Within the data that follows, set down exactly the lines from the one containing "1919x837 pixels. Task: Collapse" through the one containing "You are a computer-use agent. This", both ends included.
Top of EXERCISE DATA
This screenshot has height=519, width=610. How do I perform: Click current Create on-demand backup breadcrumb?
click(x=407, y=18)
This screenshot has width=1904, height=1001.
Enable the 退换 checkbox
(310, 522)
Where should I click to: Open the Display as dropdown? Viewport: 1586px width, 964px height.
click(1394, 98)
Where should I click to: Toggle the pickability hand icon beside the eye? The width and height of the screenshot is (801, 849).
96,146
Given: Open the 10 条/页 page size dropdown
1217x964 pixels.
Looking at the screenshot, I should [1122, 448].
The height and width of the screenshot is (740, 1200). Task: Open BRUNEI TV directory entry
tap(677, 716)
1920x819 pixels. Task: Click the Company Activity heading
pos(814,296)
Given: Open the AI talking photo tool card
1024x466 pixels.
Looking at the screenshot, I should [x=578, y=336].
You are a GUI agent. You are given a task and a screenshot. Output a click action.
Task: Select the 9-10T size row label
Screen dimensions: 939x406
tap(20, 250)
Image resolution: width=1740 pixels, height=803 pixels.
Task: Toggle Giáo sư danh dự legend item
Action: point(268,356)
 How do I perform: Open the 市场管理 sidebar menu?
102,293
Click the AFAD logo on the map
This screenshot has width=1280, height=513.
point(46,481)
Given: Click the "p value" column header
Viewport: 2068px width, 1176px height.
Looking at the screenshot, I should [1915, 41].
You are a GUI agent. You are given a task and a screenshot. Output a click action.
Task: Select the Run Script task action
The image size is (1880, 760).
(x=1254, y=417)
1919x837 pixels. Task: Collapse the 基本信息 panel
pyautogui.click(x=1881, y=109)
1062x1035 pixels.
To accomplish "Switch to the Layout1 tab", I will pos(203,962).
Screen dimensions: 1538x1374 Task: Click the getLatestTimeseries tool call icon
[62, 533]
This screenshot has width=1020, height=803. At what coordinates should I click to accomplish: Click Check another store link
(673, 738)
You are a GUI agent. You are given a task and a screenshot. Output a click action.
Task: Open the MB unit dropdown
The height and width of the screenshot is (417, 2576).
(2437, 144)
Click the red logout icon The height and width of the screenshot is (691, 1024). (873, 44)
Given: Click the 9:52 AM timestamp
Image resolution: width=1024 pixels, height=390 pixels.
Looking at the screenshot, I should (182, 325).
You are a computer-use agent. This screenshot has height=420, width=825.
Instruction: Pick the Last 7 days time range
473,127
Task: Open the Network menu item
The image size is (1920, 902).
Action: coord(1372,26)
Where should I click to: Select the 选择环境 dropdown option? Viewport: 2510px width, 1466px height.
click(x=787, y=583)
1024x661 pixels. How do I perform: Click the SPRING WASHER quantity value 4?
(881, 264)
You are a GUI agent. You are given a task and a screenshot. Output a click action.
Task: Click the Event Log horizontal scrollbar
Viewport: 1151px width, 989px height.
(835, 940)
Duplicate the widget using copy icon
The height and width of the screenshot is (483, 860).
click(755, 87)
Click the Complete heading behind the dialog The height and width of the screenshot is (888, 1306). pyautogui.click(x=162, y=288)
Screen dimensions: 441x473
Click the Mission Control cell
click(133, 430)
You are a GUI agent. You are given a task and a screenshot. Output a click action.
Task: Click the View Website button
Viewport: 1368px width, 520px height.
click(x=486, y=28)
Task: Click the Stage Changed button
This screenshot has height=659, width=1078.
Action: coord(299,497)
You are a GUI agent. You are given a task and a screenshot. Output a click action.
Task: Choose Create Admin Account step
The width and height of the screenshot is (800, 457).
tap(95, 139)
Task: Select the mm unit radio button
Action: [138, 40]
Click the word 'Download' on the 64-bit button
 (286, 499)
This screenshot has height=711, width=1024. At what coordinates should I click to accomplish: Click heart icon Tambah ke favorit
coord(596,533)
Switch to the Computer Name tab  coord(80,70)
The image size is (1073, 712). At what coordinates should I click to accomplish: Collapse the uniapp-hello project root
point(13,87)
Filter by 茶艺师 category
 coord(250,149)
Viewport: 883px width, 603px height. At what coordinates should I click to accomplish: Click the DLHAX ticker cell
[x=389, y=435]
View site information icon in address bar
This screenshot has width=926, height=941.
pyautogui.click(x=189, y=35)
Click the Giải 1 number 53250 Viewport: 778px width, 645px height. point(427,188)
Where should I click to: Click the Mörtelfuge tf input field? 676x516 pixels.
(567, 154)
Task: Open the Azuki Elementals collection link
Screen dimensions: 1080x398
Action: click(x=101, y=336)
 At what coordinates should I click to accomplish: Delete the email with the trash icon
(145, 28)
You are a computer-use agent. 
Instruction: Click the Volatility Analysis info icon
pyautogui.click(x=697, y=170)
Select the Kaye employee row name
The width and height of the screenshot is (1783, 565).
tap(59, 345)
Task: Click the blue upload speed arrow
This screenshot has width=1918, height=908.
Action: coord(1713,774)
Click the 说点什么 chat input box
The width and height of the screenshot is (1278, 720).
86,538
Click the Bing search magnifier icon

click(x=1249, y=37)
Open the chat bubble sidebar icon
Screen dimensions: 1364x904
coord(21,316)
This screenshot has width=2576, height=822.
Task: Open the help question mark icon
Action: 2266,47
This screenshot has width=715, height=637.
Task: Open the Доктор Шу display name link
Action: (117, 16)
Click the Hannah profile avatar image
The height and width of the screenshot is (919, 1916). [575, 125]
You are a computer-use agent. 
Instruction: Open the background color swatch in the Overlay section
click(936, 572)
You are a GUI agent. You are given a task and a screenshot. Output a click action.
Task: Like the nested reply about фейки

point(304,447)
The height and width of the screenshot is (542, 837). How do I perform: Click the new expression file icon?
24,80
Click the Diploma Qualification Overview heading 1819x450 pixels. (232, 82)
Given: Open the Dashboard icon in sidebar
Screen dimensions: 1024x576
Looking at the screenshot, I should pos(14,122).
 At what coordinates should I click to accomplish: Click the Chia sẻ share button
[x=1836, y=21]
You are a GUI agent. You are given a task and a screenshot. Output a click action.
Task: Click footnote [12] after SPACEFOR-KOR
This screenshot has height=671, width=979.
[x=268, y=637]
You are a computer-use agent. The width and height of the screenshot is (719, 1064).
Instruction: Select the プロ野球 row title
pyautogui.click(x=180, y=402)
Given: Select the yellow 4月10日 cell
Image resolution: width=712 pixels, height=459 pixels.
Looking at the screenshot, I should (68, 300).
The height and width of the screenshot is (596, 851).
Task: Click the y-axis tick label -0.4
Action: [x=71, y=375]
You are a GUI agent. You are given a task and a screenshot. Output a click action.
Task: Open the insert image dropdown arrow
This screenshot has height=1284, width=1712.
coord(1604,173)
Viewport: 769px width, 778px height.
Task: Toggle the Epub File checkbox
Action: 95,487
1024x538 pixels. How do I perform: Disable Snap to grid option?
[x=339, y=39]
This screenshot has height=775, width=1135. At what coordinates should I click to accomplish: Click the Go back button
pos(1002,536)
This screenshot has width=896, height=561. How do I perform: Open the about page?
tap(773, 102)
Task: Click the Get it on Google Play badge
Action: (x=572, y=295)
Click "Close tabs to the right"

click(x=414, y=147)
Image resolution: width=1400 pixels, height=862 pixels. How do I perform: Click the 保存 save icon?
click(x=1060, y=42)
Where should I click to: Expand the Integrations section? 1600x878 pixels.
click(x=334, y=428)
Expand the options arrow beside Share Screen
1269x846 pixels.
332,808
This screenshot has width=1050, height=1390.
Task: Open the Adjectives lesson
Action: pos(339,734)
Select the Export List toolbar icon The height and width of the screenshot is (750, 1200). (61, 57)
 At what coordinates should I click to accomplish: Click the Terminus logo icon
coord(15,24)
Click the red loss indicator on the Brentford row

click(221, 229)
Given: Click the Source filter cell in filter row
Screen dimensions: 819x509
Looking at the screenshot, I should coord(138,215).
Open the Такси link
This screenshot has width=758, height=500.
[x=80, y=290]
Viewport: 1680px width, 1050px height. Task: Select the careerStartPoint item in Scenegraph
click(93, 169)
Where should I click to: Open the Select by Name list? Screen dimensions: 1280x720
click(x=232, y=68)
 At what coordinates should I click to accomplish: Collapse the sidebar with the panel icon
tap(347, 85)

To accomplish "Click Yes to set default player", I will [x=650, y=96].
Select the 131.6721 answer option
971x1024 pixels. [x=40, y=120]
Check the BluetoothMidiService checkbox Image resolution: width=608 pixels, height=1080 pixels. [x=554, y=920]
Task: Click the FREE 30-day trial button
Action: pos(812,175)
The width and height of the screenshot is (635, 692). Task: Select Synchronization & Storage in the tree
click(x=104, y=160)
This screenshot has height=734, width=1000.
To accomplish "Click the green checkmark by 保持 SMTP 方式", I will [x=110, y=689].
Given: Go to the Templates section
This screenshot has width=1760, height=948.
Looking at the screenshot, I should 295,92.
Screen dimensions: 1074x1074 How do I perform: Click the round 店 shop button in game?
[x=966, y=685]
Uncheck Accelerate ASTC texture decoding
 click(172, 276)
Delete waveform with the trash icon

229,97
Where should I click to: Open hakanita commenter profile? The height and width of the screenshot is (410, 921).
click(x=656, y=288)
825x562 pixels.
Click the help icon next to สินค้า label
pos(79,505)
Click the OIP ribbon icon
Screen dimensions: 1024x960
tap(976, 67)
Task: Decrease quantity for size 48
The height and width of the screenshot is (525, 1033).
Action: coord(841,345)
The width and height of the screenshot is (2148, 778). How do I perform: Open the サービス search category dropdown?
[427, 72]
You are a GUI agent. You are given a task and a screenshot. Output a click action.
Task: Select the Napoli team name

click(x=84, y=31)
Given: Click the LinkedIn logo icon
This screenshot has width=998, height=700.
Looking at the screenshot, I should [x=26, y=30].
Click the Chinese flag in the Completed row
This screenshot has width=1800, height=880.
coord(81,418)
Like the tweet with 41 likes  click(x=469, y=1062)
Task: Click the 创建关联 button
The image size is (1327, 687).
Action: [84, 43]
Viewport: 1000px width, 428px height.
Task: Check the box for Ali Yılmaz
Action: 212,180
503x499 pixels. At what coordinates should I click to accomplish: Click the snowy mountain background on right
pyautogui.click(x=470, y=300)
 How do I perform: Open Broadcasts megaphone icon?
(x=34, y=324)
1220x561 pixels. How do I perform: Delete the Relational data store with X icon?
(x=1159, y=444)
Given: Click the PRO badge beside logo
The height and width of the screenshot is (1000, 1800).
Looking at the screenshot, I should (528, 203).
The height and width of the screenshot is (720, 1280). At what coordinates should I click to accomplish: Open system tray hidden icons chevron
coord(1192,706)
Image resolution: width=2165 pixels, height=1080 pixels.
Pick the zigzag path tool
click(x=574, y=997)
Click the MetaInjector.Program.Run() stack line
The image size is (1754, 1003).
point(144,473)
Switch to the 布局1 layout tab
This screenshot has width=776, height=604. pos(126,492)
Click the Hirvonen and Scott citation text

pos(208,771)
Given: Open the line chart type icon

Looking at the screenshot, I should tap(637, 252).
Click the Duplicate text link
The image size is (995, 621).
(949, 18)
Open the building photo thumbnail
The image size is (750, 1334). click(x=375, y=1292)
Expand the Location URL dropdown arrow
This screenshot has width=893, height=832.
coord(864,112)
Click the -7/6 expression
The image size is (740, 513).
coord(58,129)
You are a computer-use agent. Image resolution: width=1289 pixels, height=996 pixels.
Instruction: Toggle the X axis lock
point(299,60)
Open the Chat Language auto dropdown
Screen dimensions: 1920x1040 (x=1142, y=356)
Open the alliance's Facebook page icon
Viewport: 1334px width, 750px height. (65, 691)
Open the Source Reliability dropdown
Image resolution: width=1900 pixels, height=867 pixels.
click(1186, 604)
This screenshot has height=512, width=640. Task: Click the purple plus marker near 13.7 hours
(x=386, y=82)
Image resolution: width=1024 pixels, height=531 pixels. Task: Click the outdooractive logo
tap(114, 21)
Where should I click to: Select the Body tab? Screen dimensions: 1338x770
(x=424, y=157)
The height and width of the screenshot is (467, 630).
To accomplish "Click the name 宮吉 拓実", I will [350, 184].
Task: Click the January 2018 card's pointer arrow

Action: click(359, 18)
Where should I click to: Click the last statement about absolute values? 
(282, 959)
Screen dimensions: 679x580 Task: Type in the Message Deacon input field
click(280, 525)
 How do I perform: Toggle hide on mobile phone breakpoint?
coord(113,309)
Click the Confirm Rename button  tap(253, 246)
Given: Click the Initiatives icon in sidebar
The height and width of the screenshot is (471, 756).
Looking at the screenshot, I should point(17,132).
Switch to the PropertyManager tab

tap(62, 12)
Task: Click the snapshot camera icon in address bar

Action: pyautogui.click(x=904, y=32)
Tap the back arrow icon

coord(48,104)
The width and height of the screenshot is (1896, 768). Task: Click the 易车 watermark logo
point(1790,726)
Bottom of EXERCISE DATA
RESPONSE TO THIS TASK »
1919x837 pixels. Task: Collapse the 基本信息 panel
pyautogui.click(x=1881, y=109)
1062x1035 pixels.
To accomplish "Switch to the Layout1 tab", I will pos(203,962).
Screen dimensions: 1538x1374 Task: Click the getLatestTimeseries tool call icon
[62, 533]
This screenshot has width=1020, height=803. At what coordinates should I click to accomplish: Click Check another store link
(673, 738)
You are a GUI agent. You are given a task and a screenshot. Output a click action.
Task: Open the MB unit dropdown
The height and width of the screenshot is (417, 2576).
(2437, 144)
Click the red logout icon The height and width of the screenshot is (691, 1024). (873, 44)
Given: Click the 9:52 AM timestamp
Image resolution: width=1024 pixels, height=390 pixels.
Looking at the screenshot, I should (182, 325).
You are a computer-use agent. This screenshot has height=420, width=825.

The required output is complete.